--- RECORDED DATA ---
--------------------
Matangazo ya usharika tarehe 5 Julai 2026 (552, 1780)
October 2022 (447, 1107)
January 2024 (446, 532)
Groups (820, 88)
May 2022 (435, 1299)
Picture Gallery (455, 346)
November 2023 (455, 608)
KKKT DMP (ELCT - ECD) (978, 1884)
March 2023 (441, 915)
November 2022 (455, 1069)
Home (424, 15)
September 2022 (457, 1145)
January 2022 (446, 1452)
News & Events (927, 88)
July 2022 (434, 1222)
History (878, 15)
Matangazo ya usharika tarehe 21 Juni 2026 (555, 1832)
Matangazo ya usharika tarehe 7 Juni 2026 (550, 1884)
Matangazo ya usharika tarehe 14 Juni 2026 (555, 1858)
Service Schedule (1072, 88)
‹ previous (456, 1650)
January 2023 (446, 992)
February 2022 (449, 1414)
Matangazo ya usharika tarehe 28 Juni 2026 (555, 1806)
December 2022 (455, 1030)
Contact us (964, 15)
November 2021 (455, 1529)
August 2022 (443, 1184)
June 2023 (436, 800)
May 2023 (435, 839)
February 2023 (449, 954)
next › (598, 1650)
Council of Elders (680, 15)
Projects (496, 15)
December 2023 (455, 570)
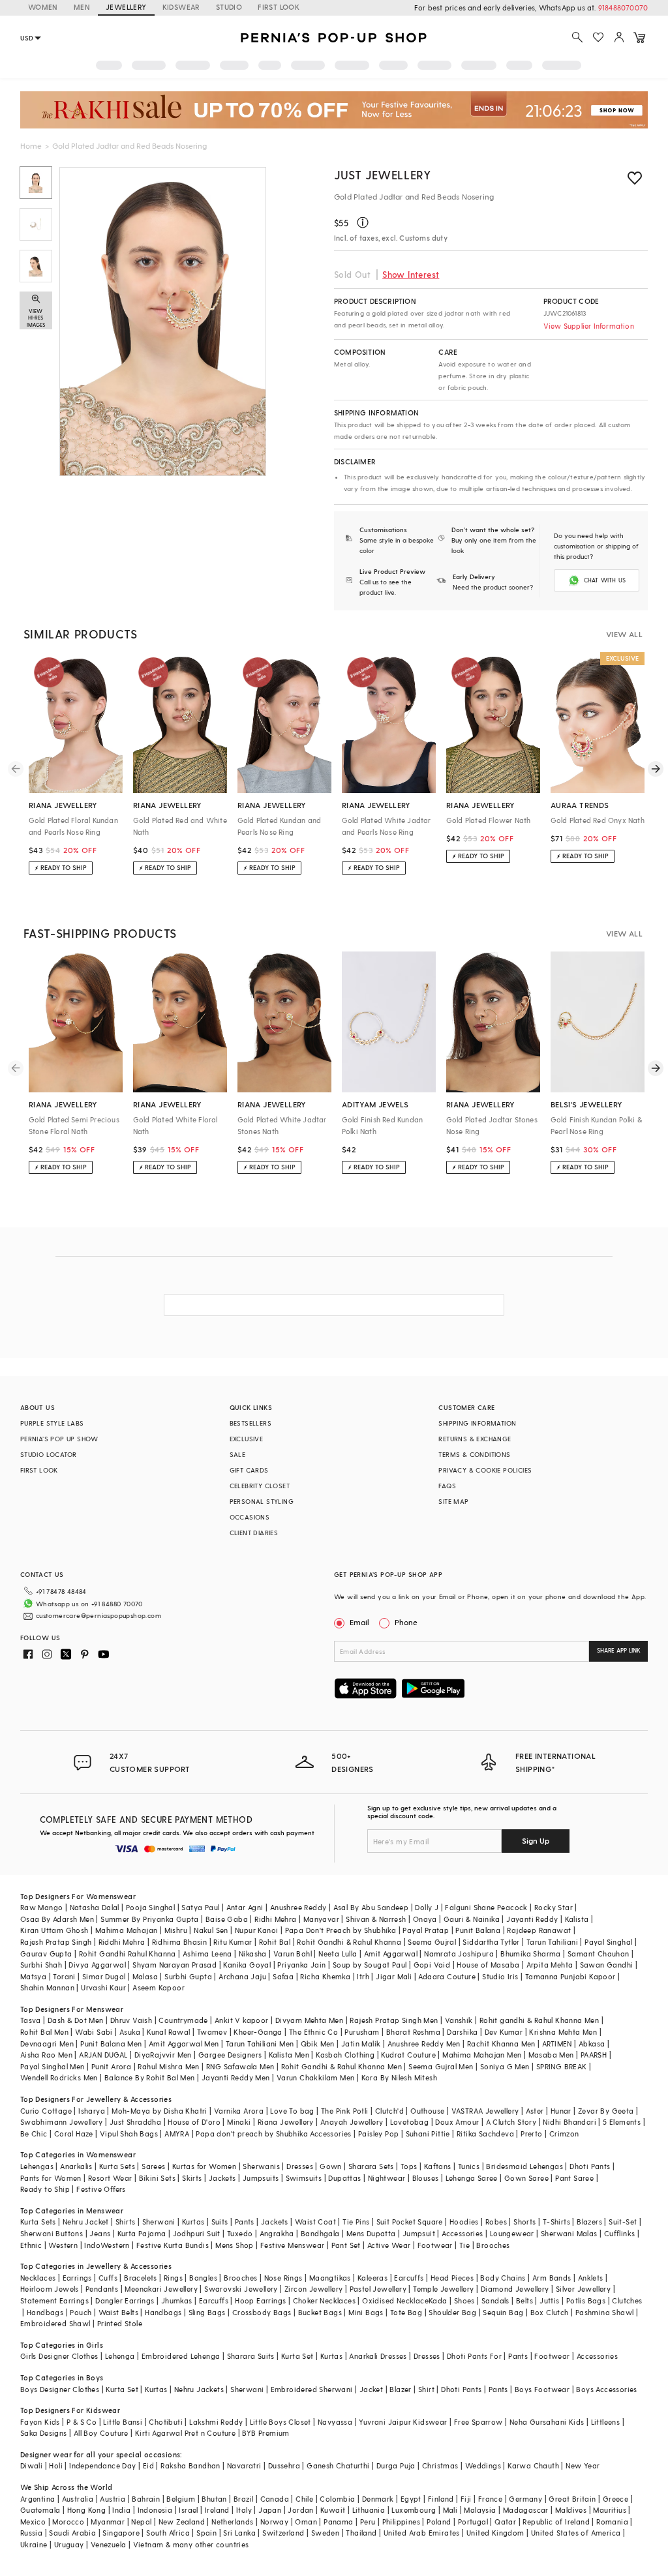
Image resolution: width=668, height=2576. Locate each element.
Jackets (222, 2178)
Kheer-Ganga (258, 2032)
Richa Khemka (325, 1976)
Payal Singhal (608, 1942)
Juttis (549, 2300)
--------------------
Which lines of the records above contain the word "usharika"? Show each of them.

--- WRITTEN RESPONSE ---
Matangazo ya usharika tarehe 5 Julai 2026 (552, 1780)
Matangazo ya usharika tarehe 21 Juni 2026 (555, 1832)
Matangazo ya usharika tarehe 7 Juni 2026 (550, 1884)
Matangazo ya usharika tarehe 14 Juni 2026 (555, 1858)
Matangazo ya usharika tarehe 28 Juni 2026 (555, 1806)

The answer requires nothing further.